Committee: Reza Rejaie (chair), Allen Malony, Jun Li
Directed Research Project(Jun 2009)
Keywords: sampling; graphs; online social networks
During recent years, Online Social Networks (OSNs) have evolved in many ways and attracted millions of users. The dramatic increase in the popularity of OSNs has encouraged network researchers to examine their connectivity structure. The majority of empirical studies for characterizing OSN connectivity graphs have analyzed snapshots of the system taken in different times. These snapshots are collected by measurements that crawl OSN connectivity graphs. However, OSN owners are often unwilling to expose their user information due to privacy concerns. On the other hand, because of large population and dynamics of OSNs, the task of crawling may result in an incomplete or distorted snapshot of the system.

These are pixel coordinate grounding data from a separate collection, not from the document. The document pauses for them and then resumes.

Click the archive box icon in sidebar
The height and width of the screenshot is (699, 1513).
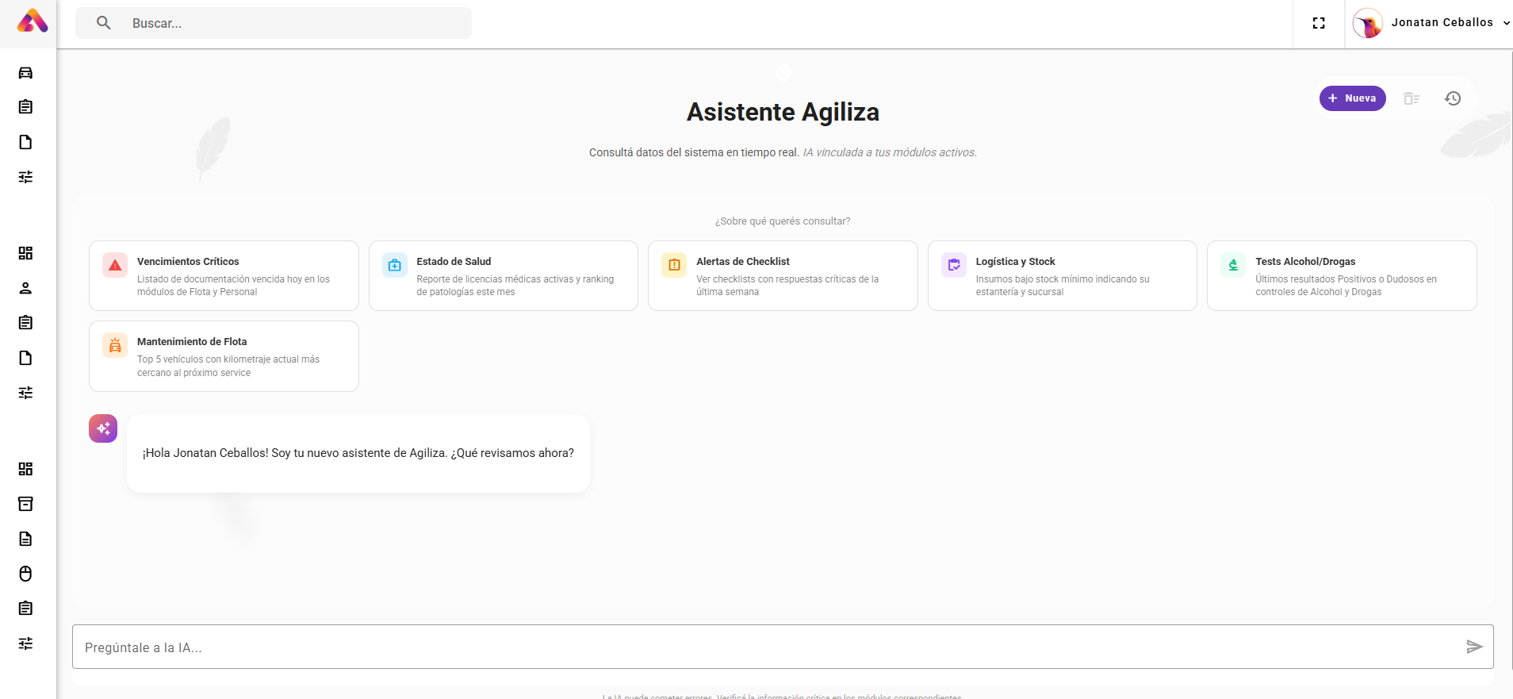(25, 504)
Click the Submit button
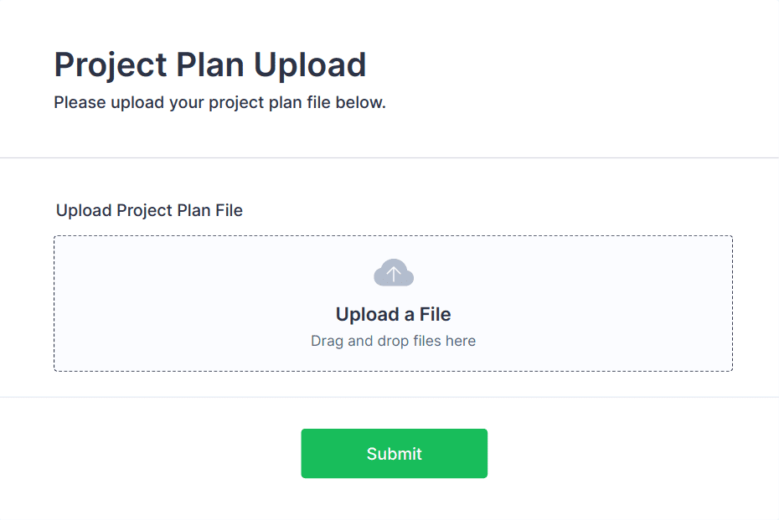Screen dimensions: 779x520 (393, 453)
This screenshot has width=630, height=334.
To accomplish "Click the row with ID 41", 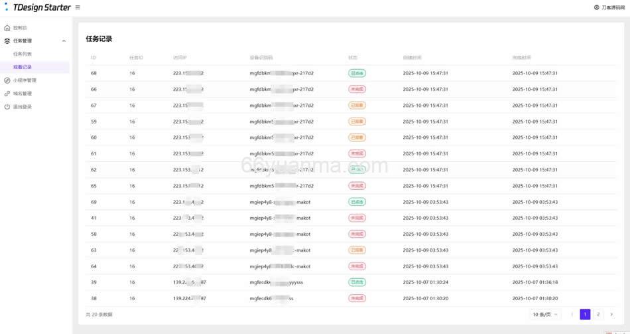I will tap(332, 218).
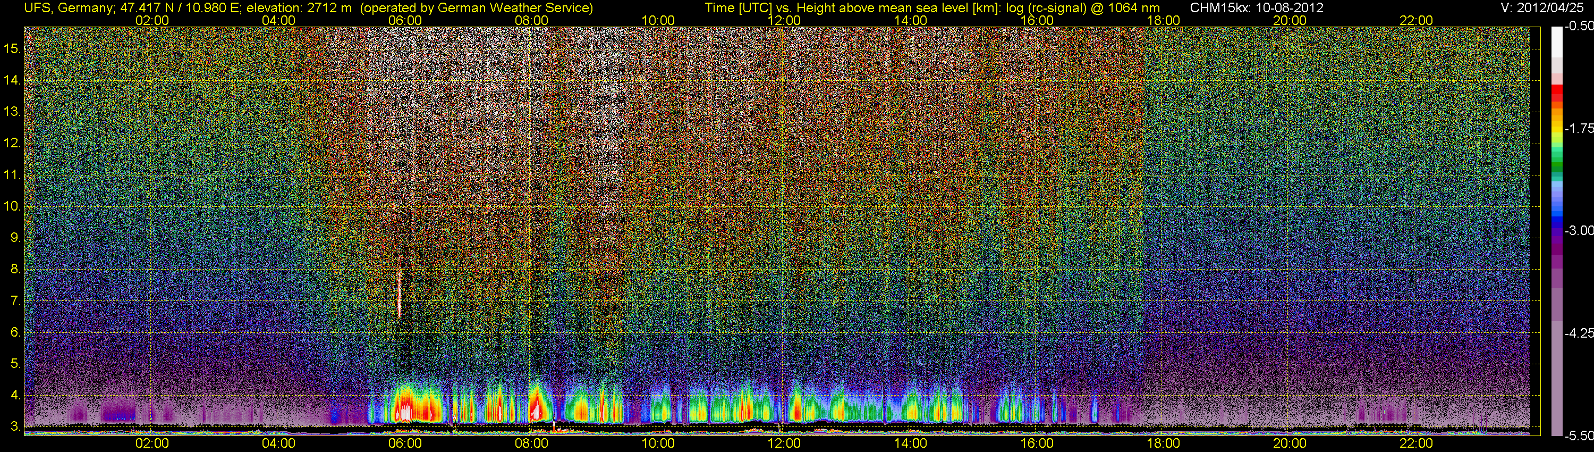Click the white vertical streak near 7 km

[399, 294]
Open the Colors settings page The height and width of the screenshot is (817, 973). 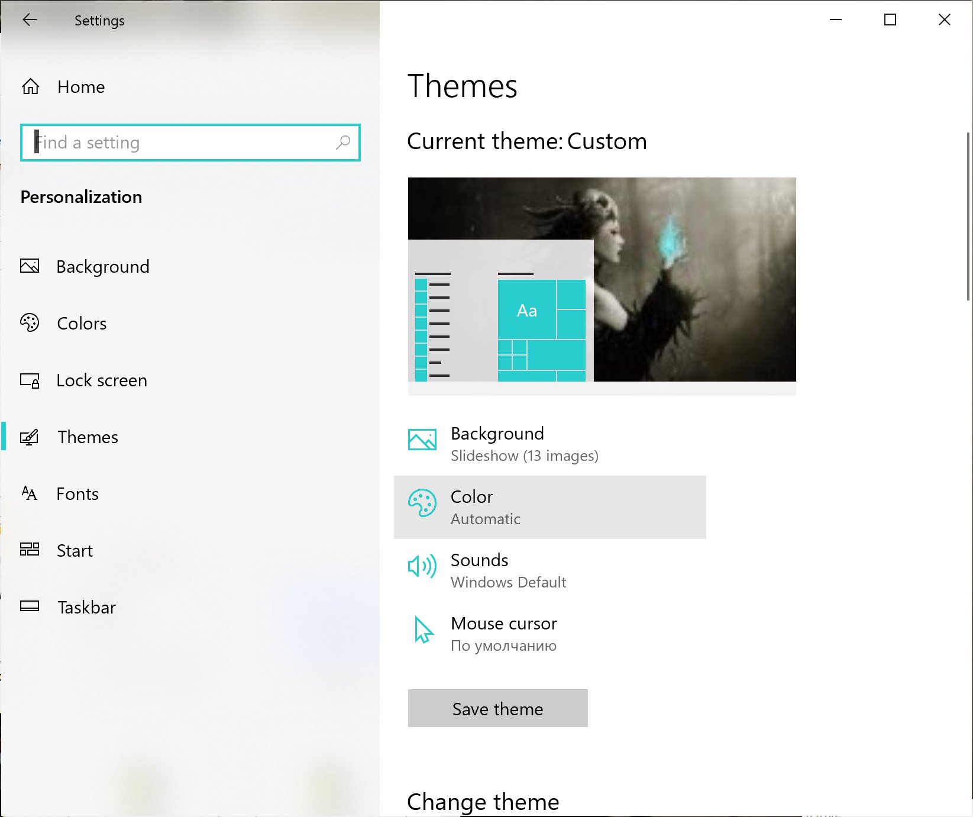click(82, 324)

These challenges have clearly heightened the urgency for developing efficient and accurate graph sampling techniques. Although a couple of techniques, such as Metropolized Random Walk (MRW) and Respondent-Driven Sampling (RDS), have been proposed for P2P systems, little is known about their accuracy over connectivity graph of OSNs. In this paper, we focus on MRW and RDS sampling techniques and thoroughly investigate their performance in sampling OSN systems. Our main findings can be summarized as follows:
- both techniques are sensitive to graph structure, but RDS exhibits better performance;
- heterogeneous degree distribution and high number of unbalanced edges in OSN graphs are the main factors for poor performance of MRW over such graphs;
- RDS is unable to properly sample low degree nodes which are hard to reach; and
- OSN graphs composes of a dense core in the middle and a large number of partitions hanging from the core. High internal and low external connectivity of this core make it almost infeasible for sampling techniques to explore all regions of OSN graphs.